Operational pigging seminar
including a focus on the future of pipelines

An Online Seminar

Tuesday 9th and Wednesday 10th November 2021

Presented by

Seminar Format

This year the seminar will be held online.

Register now and we will email you a link to the meetings and other details on how to access the webinar closer to the seminar date.


Tuesday 9th and Wednesday 10th November 2021

The Papers

The seminar presentations will be given by PPSA members, all experts in their own field.

Presentations include:

A Non-Intrusive Method Using Induced Pressure Waves to Track Moving Objects Within Pipelines
Presented by Stephen Newman, Halliburton, UK
A new live pig tracking methodology is proposed with field proven operational data. The new proposed method allows tracking from end of pipeline. Sensors are not required along the route and a transmitter system is not required on the pig. The method can be applied to any object in a pipeline or wellbore.

Tracking is based on analysis of induced pressure waves within the conduit. Data such as pig position, velocity and estimated time of arrival can be calculated. The method discussed has recently been successfully used to track pipeline pig location on a large diameter pipeline project in the middle east. The pipeline had a stuck pig from recent commissioning activities. The location of the pig was unknown. It was also unknown if the pig was stuck or still moving slowly.

Pressure wave technology was mobilised to the site. An initial analysis confirmed the location of the pig. A further analysis a short time later confirmed the pig was not moving. A remediation plan was put in place to retrieve the pig and pressure wave technology was used to track the location of the pig during its recovery.

Through successive testing, the live pig velocity was calculated and from this an estimated time of pig arrival. The pig arrived in the pig receiver within minutes of the predicted arrival time. Live tracking provided confidence to the pipeline operator that the remediation methods were going to be successful and allowed optimisation of subsequent commissioning activities.

When both shall meet: Managing Integrity for H2 and CO2 conversion
Presented by Roy van Elteren, Neil Gallon and Tom Steinvoorte, ROSEN Europe
The advancing global energy transition faces many challenges when it comes to ensuring a sustainable, reliable and affordable energy supply. An emphasis on decarbonizing the existing infrastructure will lead to greater penetration of greener fuels, such as hydrogen, ultimately produced from renewable energy. This paper will review the challenges associated with transporting these green fuels through pipelines, and outline an Integrity Framework approach as part of the decarbonisation value chain.

## Directions
Edit the pigging seminar text starting with "Tracking is based" and going on through "still moving slowly.", replacing "estimated time of arrival" with "expected time of arrival". The material is not needed.

## Entries

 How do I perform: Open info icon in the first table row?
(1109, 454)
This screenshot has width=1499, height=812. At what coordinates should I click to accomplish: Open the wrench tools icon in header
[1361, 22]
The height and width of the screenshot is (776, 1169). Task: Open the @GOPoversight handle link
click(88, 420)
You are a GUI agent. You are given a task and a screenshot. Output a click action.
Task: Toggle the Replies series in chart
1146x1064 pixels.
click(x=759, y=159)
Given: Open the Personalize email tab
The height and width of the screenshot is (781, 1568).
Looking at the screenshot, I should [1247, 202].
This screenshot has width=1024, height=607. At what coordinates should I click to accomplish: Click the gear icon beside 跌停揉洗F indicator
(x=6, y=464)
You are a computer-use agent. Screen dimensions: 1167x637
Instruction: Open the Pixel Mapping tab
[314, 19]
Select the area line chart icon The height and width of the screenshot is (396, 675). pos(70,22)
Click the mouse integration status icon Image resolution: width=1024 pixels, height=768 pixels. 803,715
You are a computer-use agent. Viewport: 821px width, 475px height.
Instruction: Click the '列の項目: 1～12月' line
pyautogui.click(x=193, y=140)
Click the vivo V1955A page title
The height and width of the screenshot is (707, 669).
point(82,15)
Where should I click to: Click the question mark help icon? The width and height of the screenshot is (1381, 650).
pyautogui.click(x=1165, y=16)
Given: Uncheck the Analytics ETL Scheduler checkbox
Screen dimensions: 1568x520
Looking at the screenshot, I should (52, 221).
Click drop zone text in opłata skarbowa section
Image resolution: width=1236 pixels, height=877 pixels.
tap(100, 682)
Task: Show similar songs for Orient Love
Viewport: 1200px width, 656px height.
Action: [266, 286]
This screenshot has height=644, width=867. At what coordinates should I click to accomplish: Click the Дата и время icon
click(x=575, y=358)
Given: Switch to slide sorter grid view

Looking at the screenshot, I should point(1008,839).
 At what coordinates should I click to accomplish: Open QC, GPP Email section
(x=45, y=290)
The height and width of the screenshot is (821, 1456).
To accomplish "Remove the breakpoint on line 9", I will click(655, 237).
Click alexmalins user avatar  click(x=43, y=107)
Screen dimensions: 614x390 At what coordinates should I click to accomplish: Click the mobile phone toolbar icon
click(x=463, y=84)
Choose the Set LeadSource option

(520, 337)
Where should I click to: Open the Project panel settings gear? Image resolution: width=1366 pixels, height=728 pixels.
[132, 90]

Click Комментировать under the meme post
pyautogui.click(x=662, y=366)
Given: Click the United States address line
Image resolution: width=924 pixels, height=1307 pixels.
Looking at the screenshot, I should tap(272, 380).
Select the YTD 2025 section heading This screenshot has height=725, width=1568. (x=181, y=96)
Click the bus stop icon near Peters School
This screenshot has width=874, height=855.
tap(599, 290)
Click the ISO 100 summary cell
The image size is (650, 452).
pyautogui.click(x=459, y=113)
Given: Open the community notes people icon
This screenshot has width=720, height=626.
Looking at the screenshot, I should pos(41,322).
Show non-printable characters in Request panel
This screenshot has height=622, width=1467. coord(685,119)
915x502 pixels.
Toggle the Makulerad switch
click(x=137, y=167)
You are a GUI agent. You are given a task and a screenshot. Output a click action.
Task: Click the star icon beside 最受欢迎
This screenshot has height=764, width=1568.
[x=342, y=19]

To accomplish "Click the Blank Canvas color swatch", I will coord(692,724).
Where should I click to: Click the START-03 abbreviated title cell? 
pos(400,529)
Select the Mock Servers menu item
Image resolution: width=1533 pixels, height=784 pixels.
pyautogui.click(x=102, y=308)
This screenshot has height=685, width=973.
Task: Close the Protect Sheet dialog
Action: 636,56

## The reply
Tracking is based on analysis of induced pressure waves within the conduit. Data such as pig position, velocity and expected time of arrival can be calculated. The method discussed has recently been successfully used to track pipeline pig location on a large diameter pipeline project in the middle east. The pipeline had a stuck pig from recent commissioning activities. The location of the pig was unknown. It was also unknown if the pig was stuck or still moving slowly.